→ **DATA FOR PROCESSING**
((
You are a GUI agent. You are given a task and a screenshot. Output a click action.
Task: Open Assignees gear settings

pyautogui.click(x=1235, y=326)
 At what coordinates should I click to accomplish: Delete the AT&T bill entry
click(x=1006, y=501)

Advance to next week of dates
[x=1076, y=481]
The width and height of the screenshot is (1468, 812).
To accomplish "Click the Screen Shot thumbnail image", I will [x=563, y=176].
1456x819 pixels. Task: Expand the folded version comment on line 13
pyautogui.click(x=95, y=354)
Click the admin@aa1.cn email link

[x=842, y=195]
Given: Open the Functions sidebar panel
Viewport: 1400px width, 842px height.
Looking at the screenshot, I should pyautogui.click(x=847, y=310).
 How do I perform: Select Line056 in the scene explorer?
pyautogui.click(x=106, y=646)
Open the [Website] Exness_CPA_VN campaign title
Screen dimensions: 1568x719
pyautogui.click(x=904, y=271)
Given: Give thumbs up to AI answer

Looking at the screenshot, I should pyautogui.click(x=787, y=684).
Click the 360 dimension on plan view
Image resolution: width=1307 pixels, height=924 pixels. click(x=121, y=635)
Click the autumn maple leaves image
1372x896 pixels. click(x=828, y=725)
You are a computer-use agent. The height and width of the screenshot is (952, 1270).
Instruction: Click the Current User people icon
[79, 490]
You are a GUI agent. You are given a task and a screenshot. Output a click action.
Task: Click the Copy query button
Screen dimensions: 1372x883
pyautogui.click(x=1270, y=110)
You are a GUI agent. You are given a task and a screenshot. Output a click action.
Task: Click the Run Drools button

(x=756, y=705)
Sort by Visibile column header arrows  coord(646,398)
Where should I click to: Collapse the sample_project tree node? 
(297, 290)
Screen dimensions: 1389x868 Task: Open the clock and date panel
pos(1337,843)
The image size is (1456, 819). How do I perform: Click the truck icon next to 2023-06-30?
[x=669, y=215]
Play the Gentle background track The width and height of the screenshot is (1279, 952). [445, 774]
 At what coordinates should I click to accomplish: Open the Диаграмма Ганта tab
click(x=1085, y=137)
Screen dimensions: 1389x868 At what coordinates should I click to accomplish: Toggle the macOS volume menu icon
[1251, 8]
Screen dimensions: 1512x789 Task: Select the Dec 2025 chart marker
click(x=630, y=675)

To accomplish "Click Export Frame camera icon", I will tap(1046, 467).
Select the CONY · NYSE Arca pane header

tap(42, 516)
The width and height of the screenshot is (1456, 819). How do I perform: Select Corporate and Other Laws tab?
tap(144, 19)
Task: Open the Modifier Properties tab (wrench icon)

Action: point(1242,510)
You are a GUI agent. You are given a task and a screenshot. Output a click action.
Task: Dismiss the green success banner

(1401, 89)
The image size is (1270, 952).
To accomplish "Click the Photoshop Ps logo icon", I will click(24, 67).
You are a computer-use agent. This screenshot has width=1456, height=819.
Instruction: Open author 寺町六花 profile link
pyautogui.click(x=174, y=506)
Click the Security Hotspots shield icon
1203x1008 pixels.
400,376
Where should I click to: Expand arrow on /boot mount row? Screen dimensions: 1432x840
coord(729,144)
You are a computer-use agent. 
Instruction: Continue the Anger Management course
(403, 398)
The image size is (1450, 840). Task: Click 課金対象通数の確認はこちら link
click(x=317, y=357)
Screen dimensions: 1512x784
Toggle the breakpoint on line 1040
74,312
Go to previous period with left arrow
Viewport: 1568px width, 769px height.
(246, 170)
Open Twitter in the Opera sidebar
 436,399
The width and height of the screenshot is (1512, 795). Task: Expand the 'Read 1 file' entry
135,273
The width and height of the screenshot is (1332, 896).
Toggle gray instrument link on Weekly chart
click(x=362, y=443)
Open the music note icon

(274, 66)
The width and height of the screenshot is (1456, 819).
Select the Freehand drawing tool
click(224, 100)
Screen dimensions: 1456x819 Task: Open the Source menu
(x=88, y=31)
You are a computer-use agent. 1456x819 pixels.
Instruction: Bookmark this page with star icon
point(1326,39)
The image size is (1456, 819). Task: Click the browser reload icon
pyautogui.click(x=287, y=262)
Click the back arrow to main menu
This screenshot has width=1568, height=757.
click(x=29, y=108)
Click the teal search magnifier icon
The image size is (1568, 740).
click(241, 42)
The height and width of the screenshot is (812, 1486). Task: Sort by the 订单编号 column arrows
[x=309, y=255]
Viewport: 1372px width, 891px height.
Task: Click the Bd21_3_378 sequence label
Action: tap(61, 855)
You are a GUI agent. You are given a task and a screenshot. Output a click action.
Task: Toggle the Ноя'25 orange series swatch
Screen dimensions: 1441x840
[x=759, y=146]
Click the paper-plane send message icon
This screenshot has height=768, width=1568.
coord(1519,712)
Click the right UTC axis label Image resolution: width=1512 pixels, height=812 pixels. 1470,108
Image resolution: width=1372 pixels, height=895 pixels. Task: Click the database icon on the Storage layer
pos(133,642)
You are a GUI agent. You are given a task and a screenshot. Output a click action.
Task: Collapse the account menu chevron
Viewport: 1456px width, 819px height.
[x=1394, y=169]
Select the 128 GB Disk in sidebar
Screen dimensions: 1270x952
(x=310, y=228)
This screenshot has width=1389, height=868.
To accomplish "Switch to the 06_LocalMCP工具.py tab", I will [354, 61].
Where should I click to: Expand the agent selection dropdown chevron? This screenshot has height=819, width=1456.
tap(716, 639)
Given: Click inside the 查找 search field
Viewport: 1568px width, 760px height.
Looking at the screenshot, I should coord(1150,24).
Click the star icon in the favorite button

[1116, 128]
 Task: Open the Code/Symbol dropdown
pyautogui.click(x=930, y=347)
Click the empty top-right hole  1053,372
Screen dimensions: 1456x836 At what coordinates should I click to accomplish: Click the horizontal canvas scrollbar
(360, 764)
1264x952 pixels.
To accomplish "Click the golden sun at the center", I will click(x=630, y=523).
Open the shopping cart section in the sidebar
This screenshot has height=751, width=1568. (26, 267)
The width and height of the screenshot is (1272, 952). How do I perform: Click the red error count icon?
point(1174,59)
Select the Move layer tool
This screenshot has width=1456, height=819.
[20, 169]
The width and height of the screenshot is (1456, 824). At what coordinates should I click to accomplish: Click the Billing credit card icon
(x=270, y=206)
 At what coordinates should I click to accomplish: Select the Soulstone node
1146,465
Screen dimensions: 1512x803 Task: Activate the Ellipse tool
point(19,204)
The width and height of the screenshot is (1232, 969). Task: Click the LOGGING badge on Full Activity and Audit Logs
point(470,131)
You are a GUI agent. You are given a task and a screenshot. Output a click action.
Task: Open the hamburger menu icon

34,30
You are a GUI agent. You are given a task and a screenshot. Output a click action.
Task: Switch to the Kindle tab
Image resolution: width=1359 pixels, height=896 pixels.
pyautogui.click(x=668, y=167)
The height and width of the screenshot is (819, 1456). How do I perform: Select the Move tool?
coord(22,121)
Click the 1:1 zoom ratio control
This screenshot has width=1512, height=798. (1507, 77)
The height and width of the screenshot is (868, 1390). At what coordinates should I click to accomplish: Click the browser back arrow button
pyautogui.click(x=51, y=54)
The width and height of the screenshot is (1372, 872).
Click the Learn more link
))
→ **EXERCISE AIM**
Each record is to be restated word for word.

→ **YOUR SOLUTION**
You are a GUI agent. You are given a task and a screenshot. Output a click action.
Task: Open Assignees gear settings

pyautogui.click(x=1235, y=326)
 At what coordinates should I click to accomplish: Delete the AT&T bill entry
click(x=1006, y=501)

Advance to next week of dates
[x=1076, y=481]
The width and height of the screenshot is (1468, 812).
To accomplish "Click the Screen Shot thumbnail image", I will [x=563, y=176].
1456x819 pixels. Task: Expand the folded version comment on line 13
pyautogui.click(x=95, y=354)
Click the admin@aa1.cn email link

[x=842, y=195]
Given: Open the Functions sidebar panel
Viewport: 1400px width, 842px height.
Looking at the screenshot, I should pyautogui.click(x=847, y=310).
 How do I perform: Select Line056 in the scene explorer?
pyautogui.click(x=106, y=646)
Open the [Website] Exness_CPA_VN campaign title
Screen dimensions: 1568x719
pyautogui.click(x=904, y=271)
Given: Give thumbs up to AI answer

Looking at the screenshot, I should pyautogui.click(x=787, y=684).
Click the 360 dimension on plan view
Image resolution: width=1307 pixels, height=924 pixels. click(x=121, y=635)
Click the autumn maple leaves image
1372x896 pixels. click(x=828, y=725)
You are a computer-use agent. The height and width of the screenshot is (952, 1270).
Instruction: Click the Current User people icon
[79, 490]
You are a GUI agent. You are given a task and a screenshot. Output a click action.
Task: Click the Copy query button
Screen dimensions: 1372x883
pyautogui.click(x=1270, y=110)
You are a GUI agent. You are given a task and a screenshot. Output a click action.
Task: Click the Run Drools button

(x=756, y=705)
Sort by Visibile column header arrows  coord(646,398)
Where should I click to: Collapse the sample_project tree node? 
(297, 290)
Screen dimensions: 1389x868 Task: Open the clock and date panel
pos(1337,843)
The image size is (1456, 819). How do I perform: Click the truck icon next to 2023-06-30?
[x=669, y=215]
Play the Gentle background track The width and height of the screenshot is (1279, 952). [445, 774]
 At what coordinates should I click to accomplish: Open the Диаграмма Ганта tab
click(x=1085, y=137)
Screen dimensions: 1389x868 At what coordinates should I click to accomplish: Toggle the macOS volume menu icon
[1251, 8]
Screen dimensions: 1512x789 Task: Select the Dec 2025 chart marker
click(x=630, y=675)

To accomplish "Click Export Frame camera icon", I will tap(1046, 467).
Select the CONY · NYSE Arca pane header

tap(42, 516)
The width and height of the screenshot is (1456, 819). How do I perform: Select Corporate and Other Laws tab?
tap(144, 19)
Task: Open the Modifier Properties tab (wrench icon)

Action: point(1242,510)
You are a GUI agent. You are given a task and a screenshot. Output a click action.
Task: Dismiss the green success banner

(1401, 89)
The image size is (1270, 952).
To accomplish "Click the Photoshop Ps logo icon", I will click(24, 67).
You are a computer-use agent. This screenshot has width=1456, height=819.
Instruction: Open author 寺町六花 profile link
pyautogui.click(x=174, y=506)
Click the Security Hotspots shield icon
1203x1008 pixels.
400,376
Where should I click to: Expand arrow on /boot mount row? Screen dimensions: 1432x840
coord(729,144)
You are a computer-use agent. 
Instruction: Continue the Anger Management course
(403, 398)
The image size is (1450, 840). Task: Click 課金対象通数の確認はこちら link
click(x=317, y=357)
Screen dimensions: 1512x784
Toggle the breakpoint on line 1040
74,312
Go to previous period with left arrow
Viewport: 1568px width, 769px height.
(246, 170)
Open Twitter in the Opera sidebar
 436,399
The width and height of the screenshot is (1512, 795). Task: Expand the 'Read 1 file' entry
135,273
The width and height of the screenshot is (1332, 896).
Toggle gray instrument link on Weekly chart
click(x=362, y=443)
Open the music note icon

(274, 66)
The width and height of the screenshot is (1456, 819).
Select the Freehand drawing tool
click(224, 100)
Screen dimensions: 1456x819 Task: Open the Source menu
(x=88, y=31)
You are a computer-use agent. 1456x819 pixels.
Instruction: Bookmark this page with star icon
point(1326,39)
The image size is (1456, 819). Task: Click the browser reload icon
pyautogui.click(x=287, y=262)
Click the back arrow to main menu
This screenshot has width=1568, height=757.
click(x=29, y=108)
Click the teal search magnifier icon
The image size is (1568, 740).
click(241, 42)
The height and width of the screenshot is (812, 1486). Task: Sort by the 订单编号 column arrows
[x=309, y=255]
Viewport: 1372px width, 891px height.
Task: Click the Bd21_3_378 sequence label
Action: tap(61, 855)
You are a GUI agent. You are given a task and a screenshot. Output a click action.
Task: Toggle the Ноя'25 orange series swatch
Screen dimensions: 1441x840
[x=759, y=146]
Click the paper-plane send message icon
This screenshot has height=768, width=1568.
coord(1519,712)
Click the right UTC axis label Image resolution: width=1512 pixels, height=812 pixels. 1470,108
Image resolution: width=1372 pixels, height=895 pixels. Task: Click the database icon on the Storage layer
pos(133,642)
You are a GUI agent. You are given a task and a screenshot. Output a click action.
Task: Collapse the account menu chevron
Viewport: 1456px width, 819px height.
[x=1394, y=169]
Select the 128 GB Disk in sidebar
Screen dimensions: 1270x952
(x=310, y=228)
This screenshot has width=1389, height=868.
To accomplish "Switch to the 06_LocalMCP工具.py tab", I will [354, 61].
Where should I click to: Expand the agent selection dropdown chevron? This screenshot has height=819, width=1456.
tap(716, 639)
Given: Click inside the 查找 search field
Viewport: 1568px width, 760px height.
Looking at the screenshot, I should coord(1150,24).
Click the star icon in the favorite button

[1116, 128]
 Task: Open the Code/Symbol dropdown
pyautogui.click(x=930, y=347)
Click the empty top-right hole  1053,372
Screen dimensions: 1456x836 At what coordinates should I click to accomplish: Click the horizontal canvas scrollbar
(360, 764)
1264x952 pixels.
To accomplish "Click the golden sun at the center", I will click(x=630, y=523).
Open the shopping cart section in the sidebar
This screenshot has height=751, width=1568. (26, 267)
The width and height of the screenshot is (1272, 952). How do I perform: Click the red error count icon?
point(1174,59)
Select the Move layer tool
This screenshot has width=1456, height=819.
[20, 169]
The width and height of the screenshot is (1456, 824). At what coordinates should I click to accomplish: Click the Billing credit card icon
(x=270, y=206)
 At what coordinates should I click to accomplish: Select the Soulstone node
1146,465
Screen dimensions: 1512x803 Task: Activate the Ellipse tool
point(19,204)
The width and height of the screenshot is (1232, 969). Task: Click the LOGGING badge on Full Activity and Audit Logs
point(470,131)
You are a GUI agent. You are given a task and a screenshot. Output a click action.
Task: Open the hamburger menu icon

34,30
You are a GUI agent. You are given a task and a screenshot. Output a click action.
Task: Switch to the Kindle tab
Image resolution: width=1359 pixels, height=896 pixels.
pyautogui.click(x=668, y=167)
The height and width of the screenshot is (819, 1456). How do I perform: Select the Move tool?
coord(22,121)
Click the 1:1 zoom ratio control
This screenshot has width=1512, height=798. (1507, 77)
The height and width of the screenshot is (868, 1390). At what coordinates should I click to accomplish: Click the browser back arrow button
pyautogui.click(x=51, y=54)
The width and height of the screenshot is (1372, 872).
Click the Learn more link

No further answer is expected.